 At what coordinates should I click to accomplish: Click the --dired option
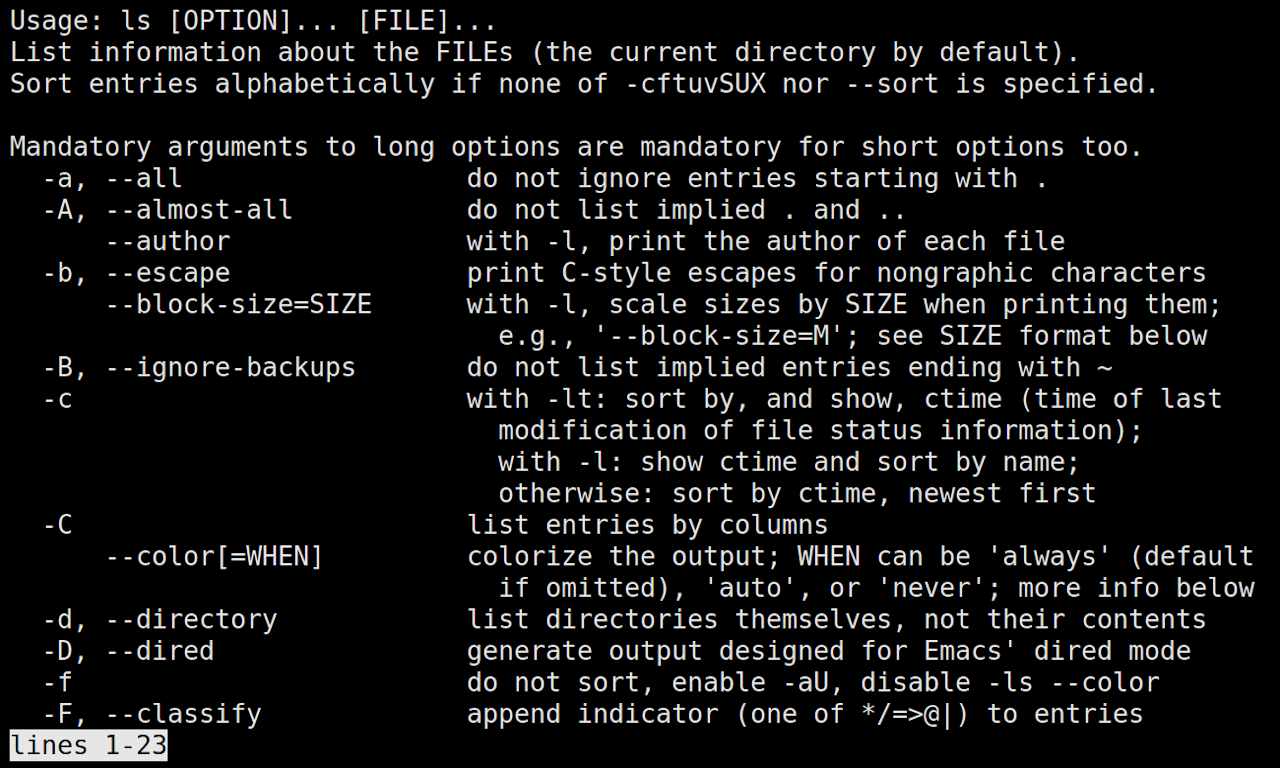tap(160, 651)
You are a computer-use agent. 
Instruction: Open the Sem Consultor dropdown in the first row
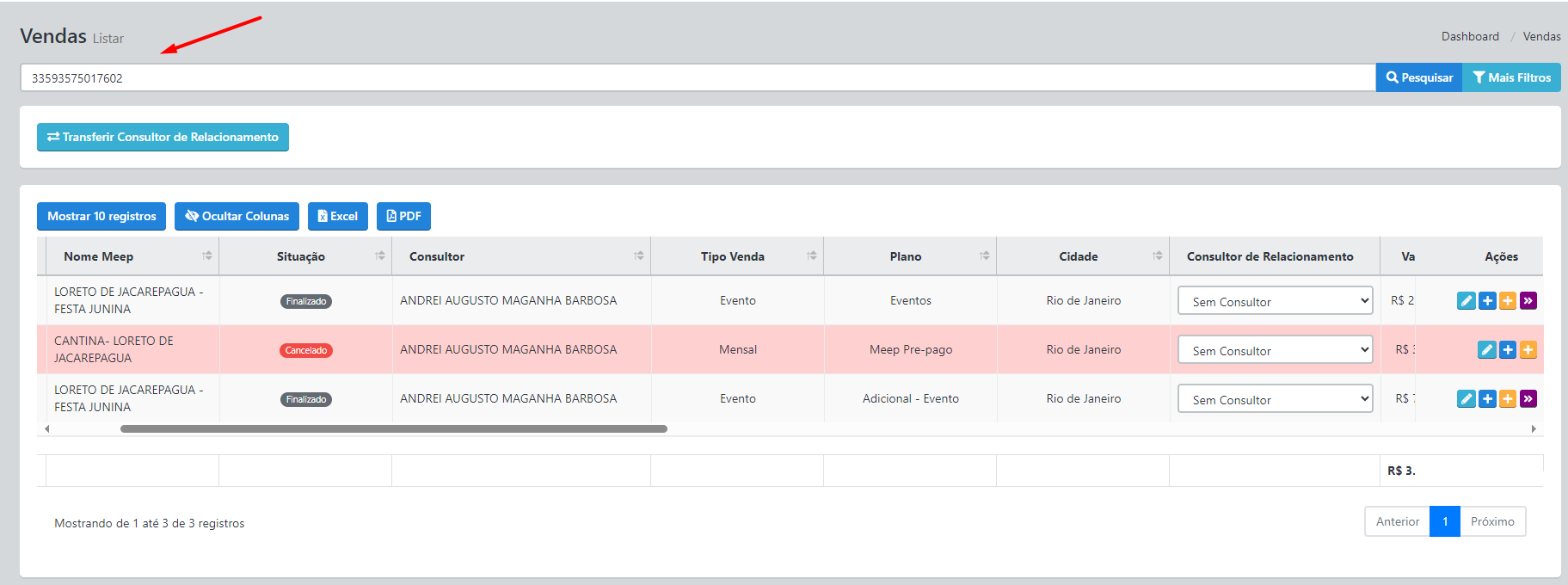(1274, 301)
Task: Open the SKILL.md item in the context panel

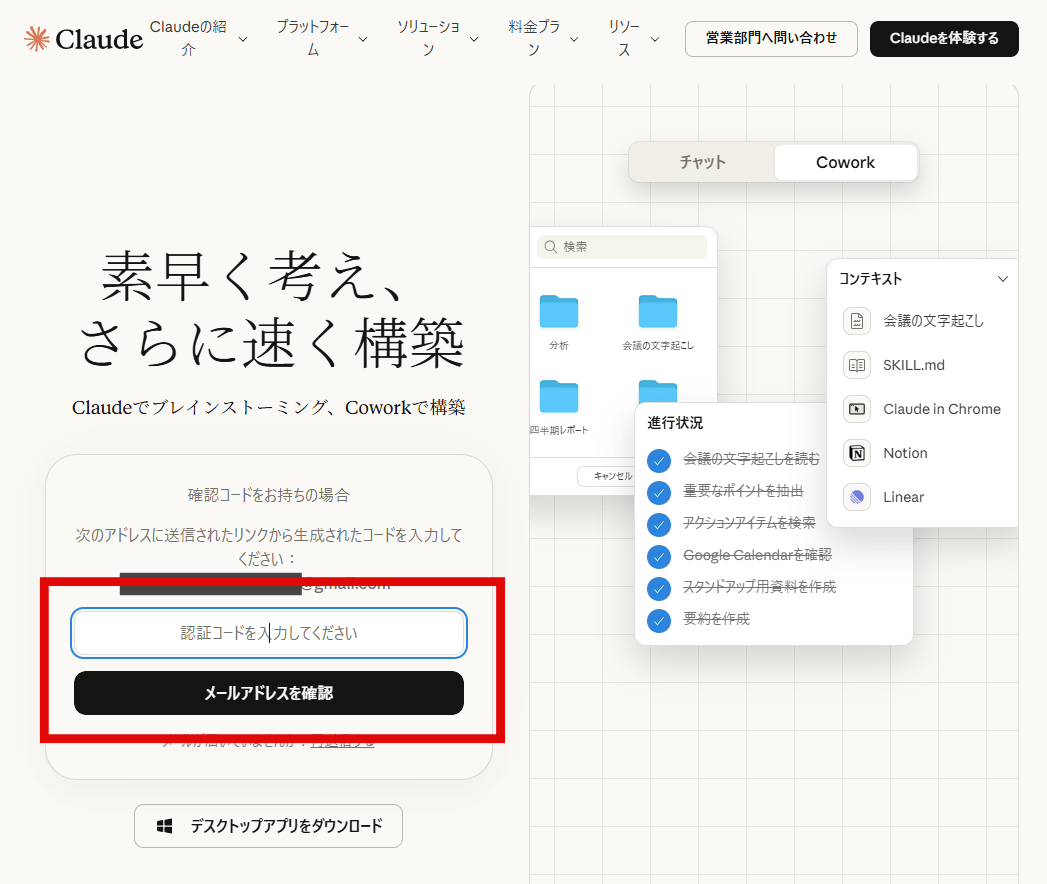Action: (x=856, y=365)
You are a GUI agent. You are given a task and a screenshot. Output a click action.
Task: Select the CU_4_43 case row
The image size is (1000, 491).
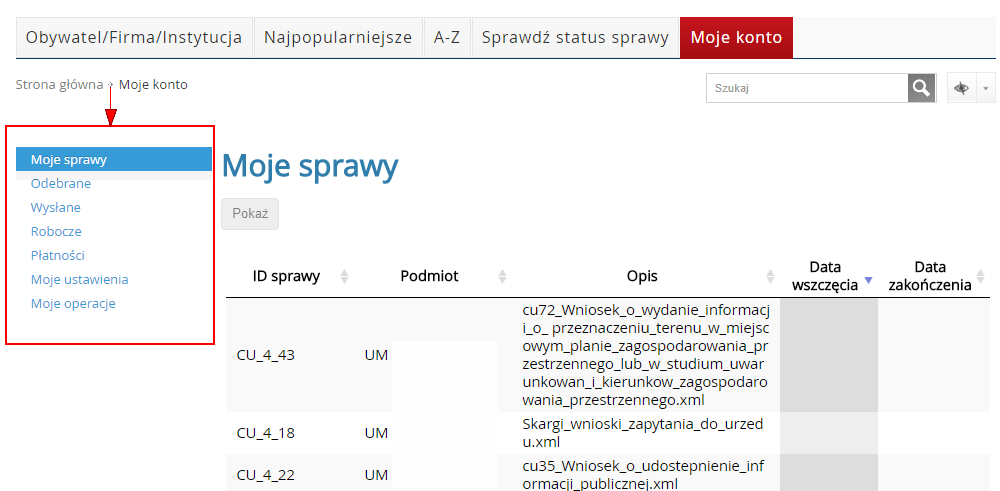tap(266, 355)
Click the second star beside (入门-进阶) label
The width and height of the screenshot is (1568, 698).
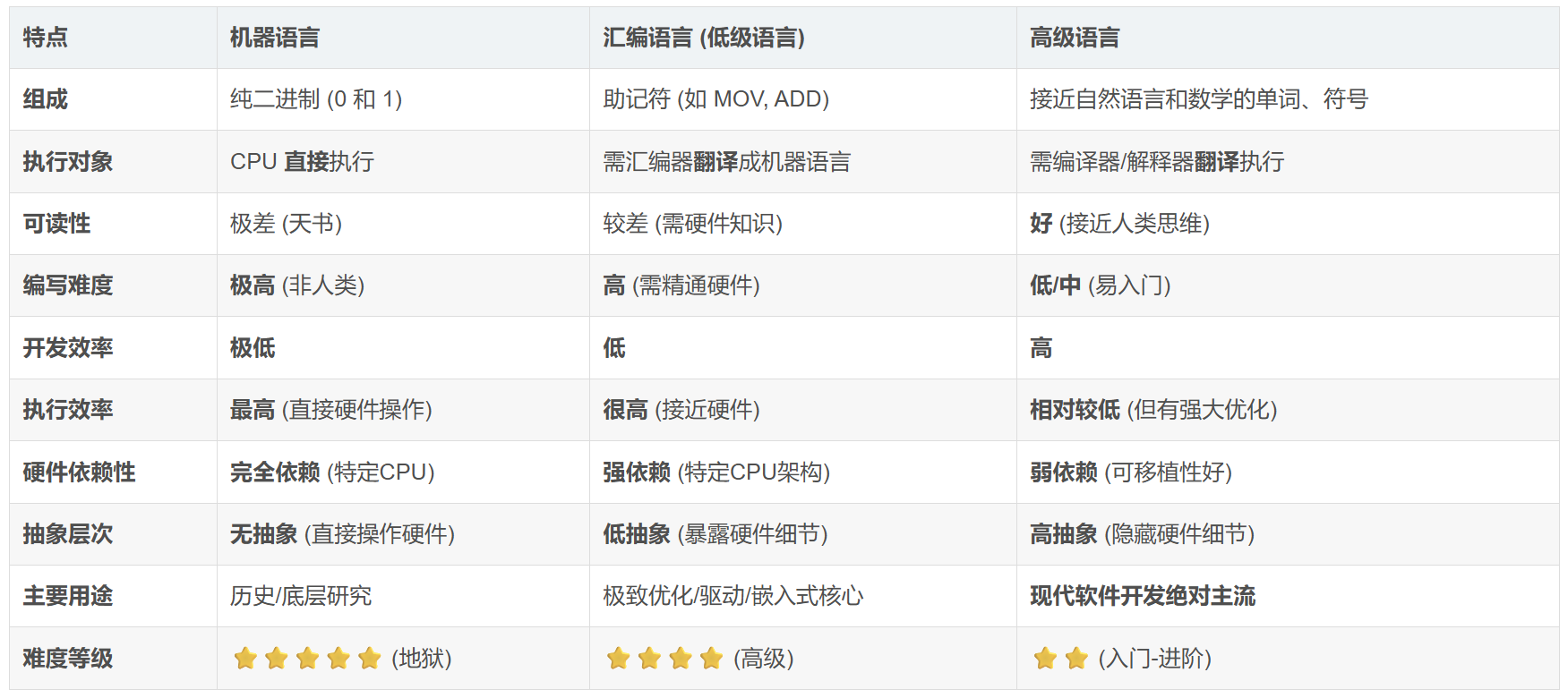point(1076,660)
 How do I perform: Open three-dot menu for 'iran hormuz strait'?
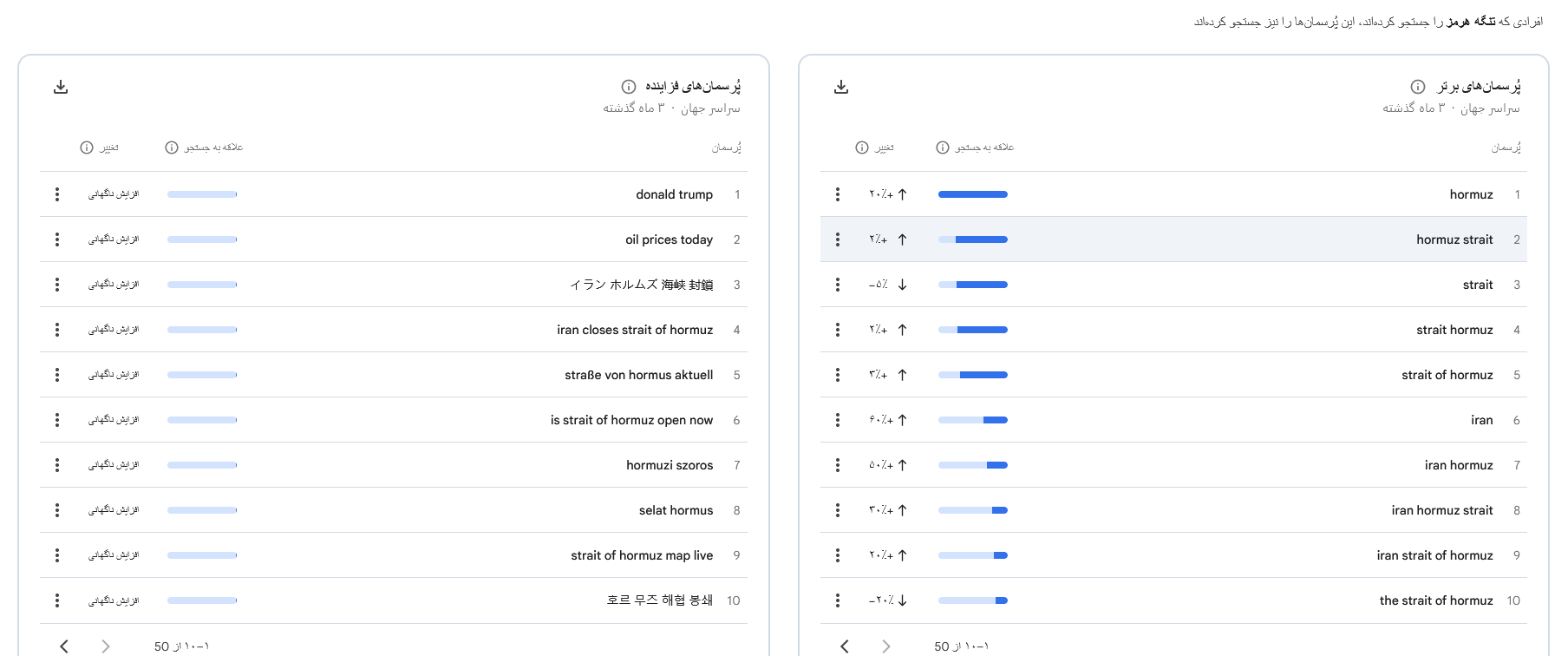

**WHAT IS BEING ASKED:**
Please retype exactly the lines from the one containing "Task: Open the" to the last line of the records above, both included, without any pictures.

**WRITTEN RESPONSE:**
Task: Open the SKILL.md item in the context panel

Action: (x=856, y=365)
You are a GUI agent. You are given a task and a screenshot. Output a click action.
Task: Select the CU_4_43 case row
The image size is (1000, 491).
tap(266, 355)
Click the second star beside (入门-进阶) label
The width and height of the screenshot is (1568, 698).
point(1076,660)
 How do I perform: Open three-dot menu for 'iran hormuz strait'?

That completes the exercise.